In a 2020 review in BMJ, Harvard professor and placebo expert Ted Kaptchuk found that placebo responses can account for 50 to 75 percent of the drug treatments for pain. Kaptchuk’s research also suggests that ‘open-placebo’ treatments—when patients know they are receiving a placebo—are comparable in efficacy to deceptive placebo designs, when patients don’t know they are receiving a non-active pill or treatment.
Hall said that while people are constantly surprised by the impact of placebos, maybe we shouldn’t be. All day every day, what we think is changing the way we feel and how our bodies function in significant ways. For example, if someone knocked on your door and shouted to you that there was a fire in your building and you needed to get out, your heart rate would go up; your hair might stand on end.

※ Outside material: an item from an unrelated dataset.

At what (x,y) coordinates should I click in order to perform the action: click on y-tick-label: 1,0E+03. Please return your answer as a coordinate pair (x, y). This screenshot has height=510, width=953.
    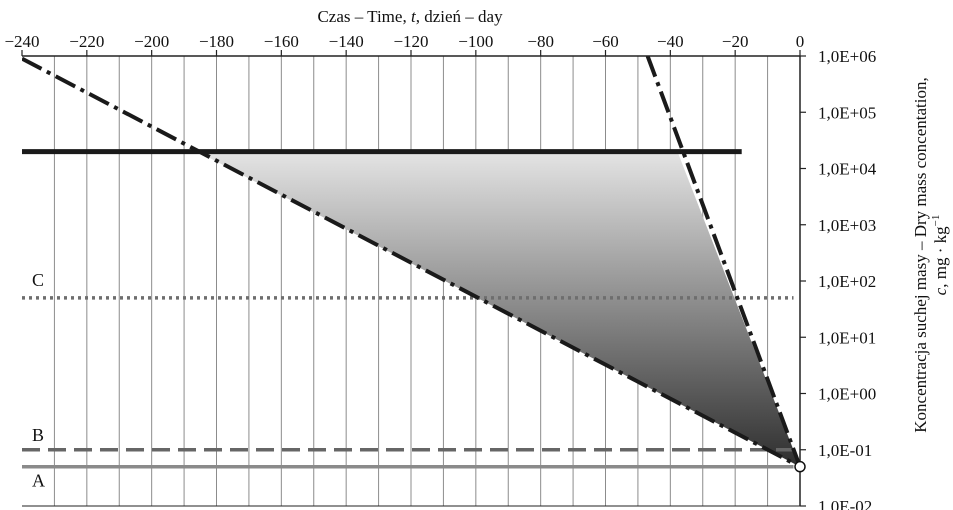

‘Your whole physiology changed in response to a piece of information that may or may not be true,’ she said. ‘So in a way, every day we’re responding to information physiologically.’
Given all of this, I’m now confident that something like the alcohol placebo effect observed in the laboratory is occurring for me when I ‘day drink.’ I love this realization for what it reveals not just about NA beverages but about our world. There is something mysterious and beautiful about embracing the idea that our expectations influence us in such profound ways and that we don’t need mind-altering substances to alter our minds. Or at least, this is the story I’ve started telling myself.